◆ **BACAAN UNTUK DITELAAH**:

● ● ● ●

Focused Group Discussion SA Institute KRITIK KEPPRES NO. 6 TAHUN 2021 TENTANG SAT GAS PENANGANAN HAK TAGIH NEGARA ATAS DANA BANTUAN LIKUIDITAS BANK INDONESIA

MediaPATRIOT – Jakarta, 30 Desember 2021. Focused group discussion catatan akhir tahun dilaksanakan di kedai diskas Jakarta mematuhi protokol kesehatan.

● ● ● ●

◆ **INFORMASI TERCATAT**:

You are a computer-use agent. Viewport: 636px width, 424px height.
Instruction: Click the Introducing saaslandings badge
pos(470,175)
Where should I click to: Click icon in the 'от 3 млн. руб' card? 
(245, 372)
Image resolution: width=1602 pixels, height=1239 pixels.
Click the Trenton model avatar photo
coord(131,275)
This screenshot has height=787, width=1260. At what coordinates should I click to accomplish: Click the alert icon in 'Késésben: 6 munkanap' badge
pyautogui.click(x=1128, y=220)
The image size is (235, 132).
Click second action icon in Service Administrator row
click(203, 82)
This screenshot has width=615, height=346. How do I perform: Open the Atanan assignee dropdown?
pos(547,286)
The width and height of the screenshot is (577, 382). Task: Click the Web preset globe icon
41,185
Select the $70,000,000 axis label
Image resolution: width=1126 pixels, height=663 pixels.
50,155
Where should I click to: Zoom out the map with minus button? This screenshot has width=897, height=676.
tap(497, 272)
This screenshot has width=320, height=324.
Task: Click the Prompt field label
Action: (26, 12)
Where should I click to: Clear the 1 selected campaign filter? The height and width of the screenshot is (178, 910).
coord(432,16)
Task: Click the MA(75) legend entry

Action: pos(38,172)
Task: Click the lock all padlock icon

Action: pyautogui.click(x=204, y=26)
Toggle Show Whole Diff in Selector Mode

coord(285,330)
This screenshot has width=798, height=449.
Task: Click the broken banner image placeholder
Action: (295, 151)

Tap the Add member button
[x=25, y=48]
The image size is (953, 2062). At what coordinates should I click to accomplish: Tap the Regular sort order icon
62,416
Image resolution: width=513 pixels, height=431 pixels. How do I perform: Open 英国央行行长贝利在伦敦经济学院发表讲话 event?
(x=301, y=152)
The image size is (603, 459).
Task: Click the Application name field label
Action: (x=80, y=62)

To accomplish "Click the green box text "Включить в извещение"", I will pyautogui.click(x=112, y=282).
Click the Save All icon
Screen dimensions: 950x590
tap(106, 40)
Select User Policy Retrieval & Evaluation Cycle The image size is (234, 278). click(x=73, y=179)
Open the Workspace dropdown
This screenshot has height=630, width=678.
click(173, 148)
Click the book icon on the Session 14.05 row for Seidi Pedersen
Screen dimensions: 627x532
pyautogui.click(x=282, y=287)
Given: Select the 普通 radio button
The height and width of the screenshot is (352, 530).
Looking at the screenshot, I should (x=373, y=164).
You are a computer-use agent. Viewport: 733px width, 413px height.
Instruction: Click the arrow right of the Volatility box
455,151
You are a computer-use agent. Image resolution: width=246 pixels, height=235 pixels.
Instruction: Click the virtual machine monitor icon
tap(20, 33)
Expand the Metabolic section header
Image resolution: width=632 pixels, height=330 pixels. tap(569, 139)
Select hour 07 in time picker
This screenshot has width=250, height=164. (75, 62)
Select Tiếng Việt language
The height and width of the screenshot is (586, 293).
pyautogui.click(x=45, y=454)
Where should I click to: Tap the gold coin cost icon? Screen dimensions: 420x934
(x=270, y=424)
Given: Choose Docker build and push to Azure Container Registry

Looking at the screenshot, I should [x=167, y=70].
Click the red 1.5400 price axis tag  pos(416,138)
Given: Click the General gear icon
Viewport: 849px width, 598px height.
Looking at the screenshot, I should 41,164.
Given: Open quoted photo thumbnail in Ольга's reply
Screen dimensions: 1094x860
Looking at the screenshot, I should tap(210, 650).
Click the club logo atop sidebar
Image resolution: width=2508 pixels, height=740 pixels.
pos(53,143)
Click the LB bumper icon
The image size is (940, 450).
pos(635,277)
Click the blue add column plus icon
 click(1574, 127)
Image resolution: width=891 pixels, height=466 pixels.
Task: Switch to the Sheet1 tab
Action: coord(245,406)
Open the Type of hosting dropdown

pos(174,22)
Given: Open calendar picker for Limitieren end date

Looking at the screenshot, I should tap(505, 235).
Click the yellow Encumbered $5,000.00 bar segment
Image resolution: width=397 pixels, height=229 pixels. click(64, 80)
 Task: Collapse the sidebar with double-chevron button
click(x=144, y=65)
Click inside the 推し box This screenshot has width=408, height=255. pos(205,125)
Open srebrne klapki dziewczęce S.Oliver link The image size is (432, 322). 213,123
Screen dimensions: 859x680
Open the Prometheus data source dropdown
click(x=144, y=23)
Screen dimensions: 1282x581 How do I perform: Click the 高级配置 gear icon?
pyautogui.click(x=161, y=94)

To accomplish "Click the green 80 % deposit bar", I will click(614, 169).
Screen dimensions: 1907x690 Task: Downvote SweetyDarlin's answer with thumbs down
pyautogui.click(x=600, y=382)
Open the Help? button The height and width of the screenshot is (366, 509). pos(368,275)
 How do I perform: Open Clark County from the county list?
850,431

● ● ● ●

◆ **ARAHAN SINGKAT 1**: Tulis ulang teks diskusi SA Institute dari "MediaPATRIOT – Jakarta, 30" sampai "mematuhi protokol kesehatan.", dengan mengganti "protokol kesehatan" menjadi "protokol keamanan".
◆ **ARAHAN SINGKAT 2**: Menurut teks diskusi SA Institute, di mana diskusi kelompok terfokus catatan akhir tahun itu dilaksanakan?
◆ **ARAHAN SINGKAT 3**: Tolong lanjutkan teks diskusi SA Institute setelah kalimat terakhirnya.
Daftar tersebut tidak berkaitan dengan teks diskusi SA Institute.

◆ **JAWABAN AKHIR 1**:
MediaPATRIOT – Jakarta, 30 Desember 2021. Focused group discussion catatan akhir tahun dilaksanakan di kedai diskas Jakarta mematuhi protokol keamanan.

◆ **JAWABAN AKHIR 2**: Di kedai diskas Jakarta.

◆ **JAWABAN AKHIR 3**:
Tamu undangan diantaranya Yosef B. Badoedoda, CanggoMeilala SE, Dr Firman Wijaya SH, MH, dan Margi Syarif, Dr Margareto Kamis SH, MH
Serta

Diskusi publik hari ini dilaksanakan bertemakan “Masalah dan Tantangan Satgas BLBI”, Menurut saya cukup menarik sebagai bagian dari catatan akhir tahun di bidang penegakan hukum sepanjang tahun 2021. Tidak ada yang menarik dari dunia penegakan hukum di tanah air sepaniang tahun 2021 kecuali masalah penerbitan Perppu Covid-l9 yang kemudian dinyatakan tidak mempunyai kekuatan mengikat untuk beberapa pasal, kemudian SPS oleh KPK dalam kasus BLBI, dan terakhir pembentukan Satgas BLBI ini.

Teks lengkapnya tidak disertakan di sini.